IGS Pansdorf: Land will Ausbau und Umwidmung der Realschule Ratekau mit maximal fünf Millionen Euro unterstützen

Die Landesregierung hat heute (31. Januar) beschlossen einen Erweiterungsbau an der Realschule Ratekau für die Aufnahme der Integrierten Gesamtschule (IGS) Pansdorf mit einem Anteil von maximal fünf Millionen Euro mitzufinanzieren. Bildungsministerin Ute Erdsiek-Rave: "Mit dem Ausbau des Gebäudes der Realschule Ratekau und der Übernahme der Schulträgerschaft durch die Gemeinde Ratekau wäre eine langfristig gesicherte Standortentscheidung für die IGS getroffen."

01.02.2006 Schleswig-Holstein Pressemeldung Ministerium für Schule und Berufsbildung des Landes Schleswig-Holstein

Die Ministerin äußerte sich zuversichtlich, dass der ostholsteinische Kreistag dieser Regelung zustimmen werde, damit die Zeit der Unsicherheit für Schülerinnen und Schüler, für die Eltern und die Lehrkräfte endlich vorüber sei.
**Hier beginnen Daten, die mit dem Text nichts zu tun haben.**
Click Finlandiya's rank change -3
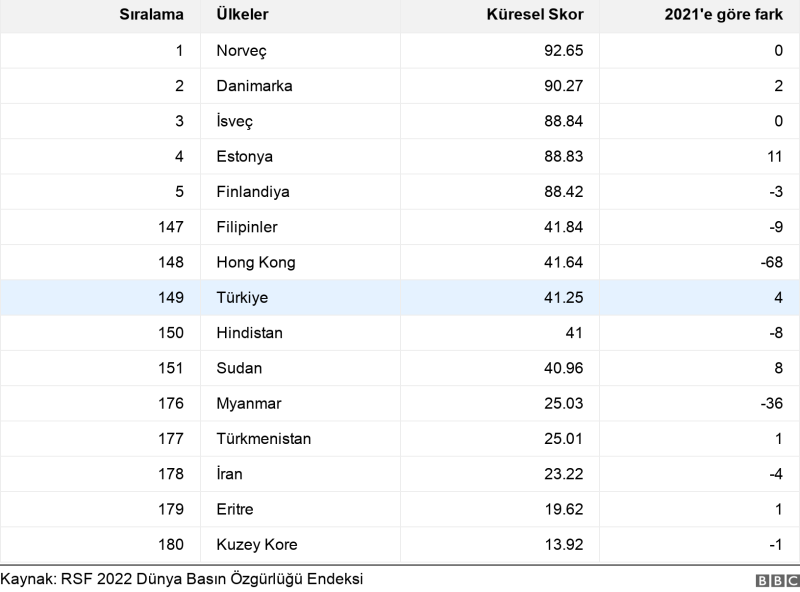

Der nächste fünfte Jahrgang der IGS Pansdorf könnte bereits in dem Gebäude der jetzigen Realschule untergebracht werden. "Diese Lösung ist auch aus Sicht der Regionalplanung und der Schulentwicklungsplanung als sinnvoll einzustufen", so die Ministerin.

Im Streit um die Errichtung der IGS Pansdorf hatte zuletzt das Verwaltungsgericht im Oktober 2005 einen Vergleichsvorschlag unterbreitet, der im wesentlichen vorsah, dass der Kreis und das Land einen über die Schulbauförderung hinausgehenden Baukostenzuschuss von jeweils bis zu fünf Millionen Euro zahlen. Daraufhin waren Land und Kreis erneut in Verhandlungen eingetreten. Parallel dazu hatte die Gemeinde Ratekau ihre Interesse an der Übernahme der Gesamtschule l bekundet.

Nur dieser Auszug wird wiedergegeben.